The court noted that the company has not learned the lesson from a previous Labor Court decision by Justice Daniel Goldberg, who in November 2019 determined that Maya had dismissed and suspended WAC activists illegally. That earlier decision ordered the company to compensate WAC with NIS 160,000.
Justice Avrahami quoted from the testimony of Workers Committee member Bilal Yosef and relied on it in determining that the company had punished workers because of their connection with WAC.
As an instance, one worker, M. S., has been a central figure in the unionizing effort. He was among the first of the Maya workers to join WAC, and as a result the company started to punish him, despite his 14 years of seniority. In the very first days of unionizing, in August 2019, he was summoned for a pre-dismissal hearing but, in the end, was not dismissed. In October of that year, however, the company fired him, claiming that he had sabotaged one of the production machines. WAC turned to the labor court, and the worker was sent to a lie-detector test, which he passed. Nevertheless, instead of returning him to his previous work, the company assigned him to cleaning and porterage tasks outside the plant, without regard to weather conditions. The court determined that the new assignment had been made because of his activity as an organizer and ordered that M. S. be returned to his position at the machine he had operated until October 2019.

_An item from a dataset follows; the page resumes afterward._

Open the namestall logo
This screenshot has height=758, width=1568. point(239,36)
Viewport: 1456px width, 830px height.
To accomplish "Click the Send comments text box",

The workers of Maya Foods joined WAC in August 2019. They then described adverse labor conditions without pay slips, lack of compensation for sickness and accidents, and violations of other rights. After the November 2019 court ruling which established WAC as the representative organization at the company, negotiations began between the parties, which were partly conducted under the mediation of retired Justice Oranit Agassi. Given the company’s negativity, these fell apart. In the coming days the labor court is expected to render an additional decision in response to WAC’s request concerning Maya Foods’ refusal to pay compensation to 21 workers, members of WAC, who were dismissed in a staff reduction.